3 Bell Peppers, any color, sliced

1 Sweet Onion, Sliced

3 TB Extra Virgin Olive Oil, (EVOO) divided

Sea Salt and Fresh Cracked Black Pepper to taste

2 LBs Fish Filets, (Tilapia, Corvina, Haddock, Cod), cut in pieces

8  – 12 Grape Tomatoes

Fresh Dill Fronds

1 Lemon

Starting with the onions and peppers in the dish

Place the peppers and onion in the bottom of a casserole dish and toss with 1 TB of EVOO, sprinkle with salt and pepper.

Layering on the fish and tomatoes

Layer the fish on top, then add the dill and the tomatoes. Drizzle the remaining oil over the top and  sprinkle with salt and pepper. Slide into a 375F oven for about 20 minutes or until the fish flakes easily and the flesh is opaque. Squeeze the lemon over it all and serve with quinoa, farro or pasta.

Spicy Tuesday – Sweet Peppers Stuffed with Mediterranean Salad – Dill

Last Spicy Tuesday post of the year! We hope everyone has a wonderful holiday season. We will be with family and friends next week – so look for the first Spicy Tuesday of 2014 on January 7th!

This week we are sharing a perfect appetizer for the holidays. Bright and cheerful with its primary colors of red, yellow and green, it will make a great centerpiece for a table full of delicious goodness. We love these small peppers that are available in almost every grocery store. They are so easy to stuff, grill or slice and the taste is sweet and fresh.

Our herb of the week just enhances the taste of the peppers. Its DILL! Bright and sweet, tangy and of course, reminiscent of pickles and capers, its an irresistible addition to these gorgeous peppers.

In fact, for all of our cancer survivors that read this blog, dill’s volatile oils qualify acts as a “chemoprotective” food. It can help neutralize particular types of carcinogens, such as those that are part of cigarette smoke, charcoal grill smoke, and the smoke produced by trash incinerators. It also shares the stage with garlic for its bacteria-regulating effects.

So stuff small sweet peppers with this delicious dill rich salad.
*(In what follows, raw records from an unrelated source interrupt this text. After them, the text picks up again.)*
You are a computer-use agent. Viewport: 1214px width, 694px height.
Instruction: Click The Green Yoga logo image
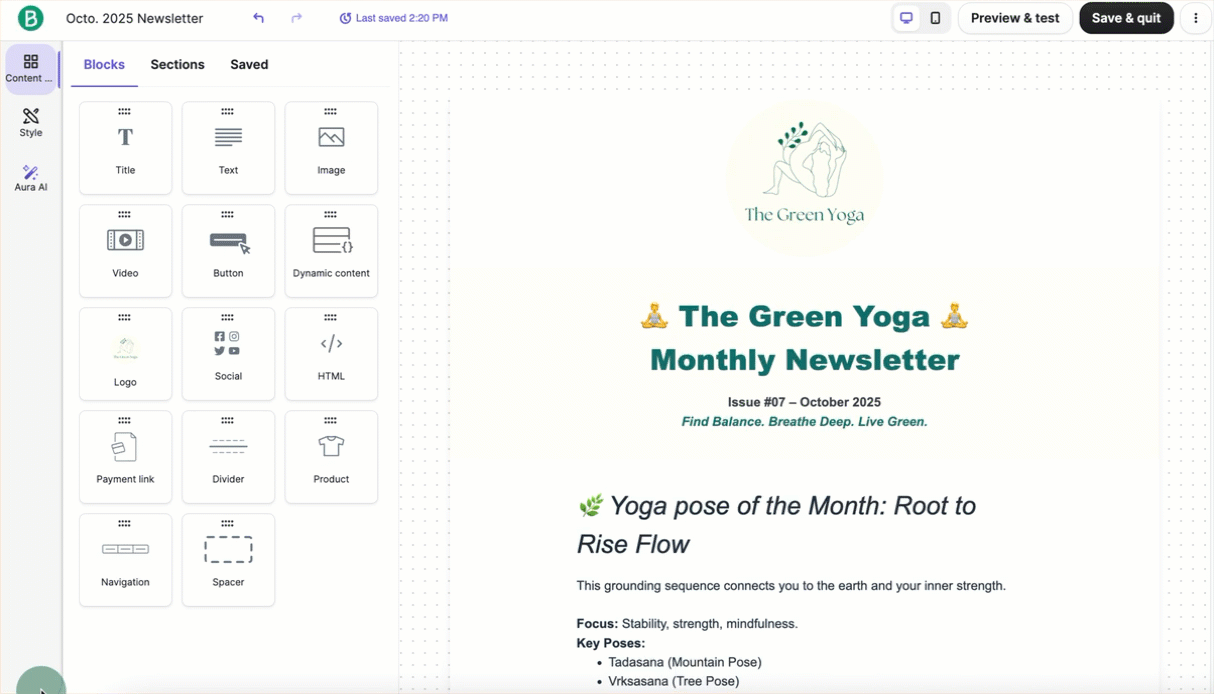click(x=804, y=177)
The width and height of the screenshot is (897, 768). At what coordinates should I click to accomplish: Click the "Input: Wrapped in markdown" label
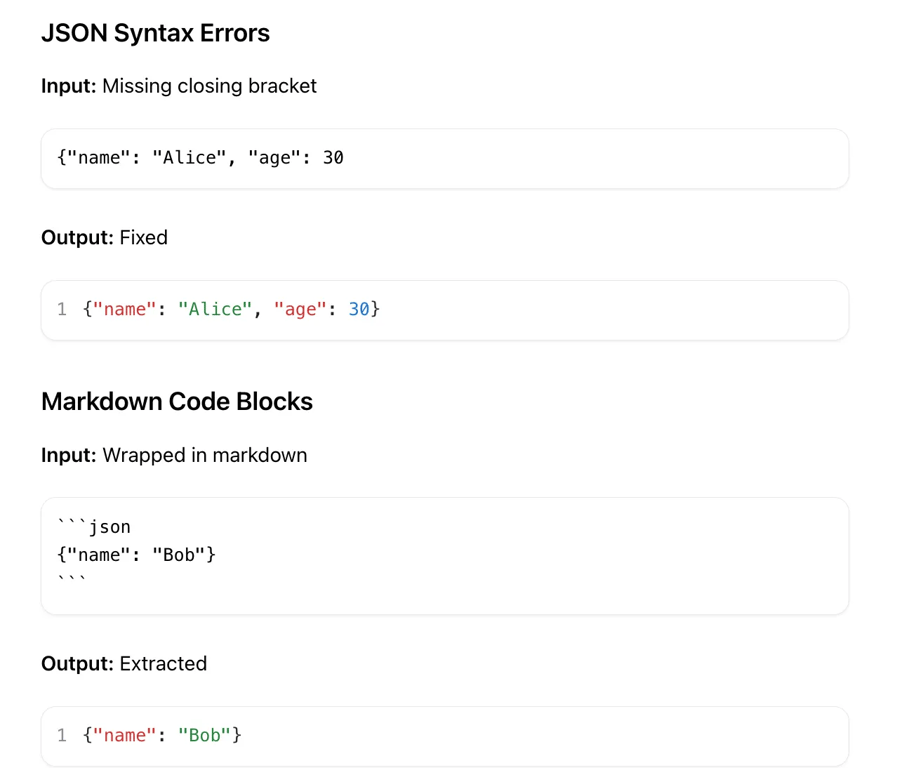coord(174,455)
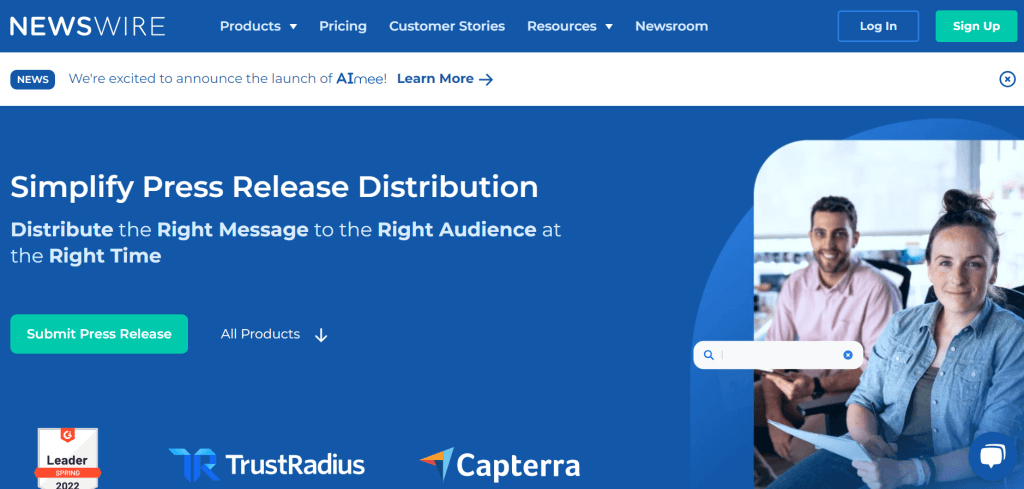Click the G2 Leader Spring 2022 badge
This screenshot has width=1024, height=489.
coord(69,459)
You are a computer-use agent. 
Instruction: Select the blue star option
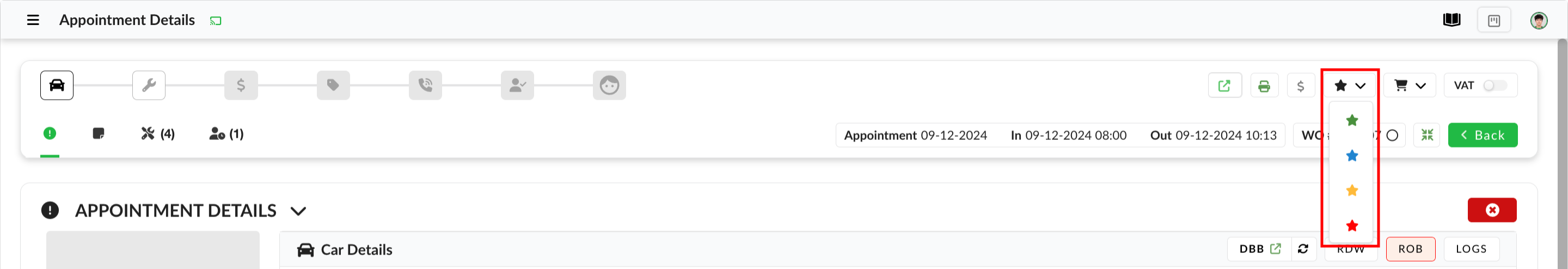[x=1352, y=156]
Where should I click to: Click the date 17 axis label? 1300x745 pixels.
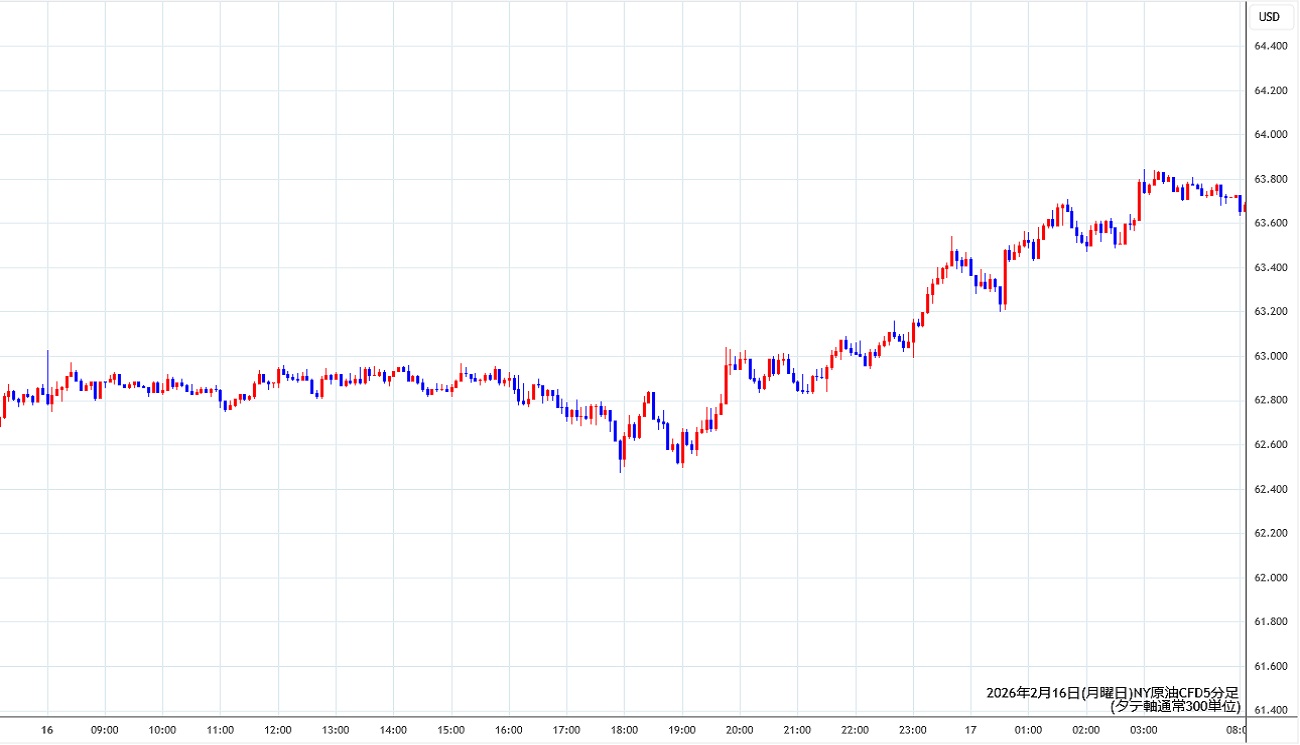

We’ve found that a deviled egg plate makes a wonderful serving platter for the peppers!

No Cook Mediterranean Quinoa Salad

3/4 Cup Quinoa, Prepared as Directed on Box

1/2 Cup Pitted Kalamata Olives, Chopped

1/4 Cup Capers, Drained

1/2 Cup Chopped Sundried Tomatoes

2 Roasted Red Peppers, Chopped

1 Cup Chopped Artichoke Hearts

1 Cup Garbanzo Beans

1 Jalepeno, Minced

1/4 Cup Minced Red Onion

2 TB Chopped Chives

1/2 Cup Chopped Dill

1 Recipe Mediterranean Dressing*

In a large bowl, toss the ingredients together with the Dressing.

Mediterranean Dressing*

2 Anchovies

1/4 Cup EVOO

2 TB Red Wine Vinegar

2 TB Dill

2 Cloves Garlic

Sea Salt and Freshly Ground Black Pepper

Place the ingredients in a blender and puree until smooth.